§ **Supplied material**
......

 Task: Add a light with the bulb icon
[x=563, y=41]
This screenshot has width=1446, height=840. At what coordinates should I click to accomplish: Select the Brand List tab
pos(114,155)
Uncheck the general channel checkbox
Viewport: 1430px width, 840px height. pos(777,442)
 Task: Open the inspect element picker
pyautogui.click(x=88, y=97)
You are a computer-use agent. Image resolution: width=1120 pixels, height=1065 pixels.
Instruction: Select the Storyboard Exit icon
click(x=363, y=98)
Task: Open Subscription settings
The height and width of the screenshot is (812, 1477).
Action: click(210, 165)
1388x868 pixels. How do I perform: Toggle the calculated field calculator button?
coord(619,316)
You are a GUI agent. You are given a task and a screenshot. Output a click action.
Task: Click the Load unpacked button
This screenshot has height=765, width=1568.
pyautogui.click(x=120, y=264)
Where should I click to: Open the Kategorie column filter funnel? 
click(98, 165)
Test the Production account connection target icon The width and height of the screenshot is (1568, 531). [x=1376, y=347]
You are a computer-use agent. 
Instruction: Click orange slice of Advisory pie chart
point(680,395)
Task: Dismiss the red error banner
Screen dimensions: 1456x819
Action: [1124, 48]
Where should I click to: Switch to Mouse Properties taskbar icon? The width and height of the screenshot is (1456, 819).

......

§ **Task details**
Copy the whole listing down exactly.

§ **Reply to the task**
 Task: Add a light with the bulb icon
[x=563, y=41]
This screenshot has width=1446, height=840. At what coordinates should I click to accomplish: Select the Brand List tab
pos(114,155)
Uncheck the general channel checkbox
Viewport: 1430px width, 840px height. pos(777,442)
 Task: Open the inspect element picker
pyautogui.click(x=88, y=97)
You are a computer-use agent. Image resolution: width=1120 pixels, height=1065 pixels.
Instruction: Select the Storyboard Exit icon
click(x=363, y=98)
Task: Open Subscription settings
The height and width of the screenshot is (812, 1477).
Action: click(210, 165)
1388x868 pixels. How do I perform: Toggle the calculated field calculator button?
coord(619,316)
You are a GUI agent. You are given a task and a screenshot. Output a click action.
Task: Click the Load unpacked button
This screenshot has height=765, width=1568.
pyautogui.click(x=120, y=264)
Where should I click to: Open the Kategorie column filter funnel? 
click(98, 165)
Test the Production account connection target icon The width and height of the screenshot is (1568, 531). [x=1376, y=347]
You are a computer-use agent. 
Instruction: Click orange slice of Advisory pie chart
point(680,395)
Task: Dismiss the red error banner
Screen dimensions: 1456x819
Action: [1124, 48]
Where should I click to: Switch to Mouse Properties taskbar icon? The width and height of the screenshot is (1456, 819).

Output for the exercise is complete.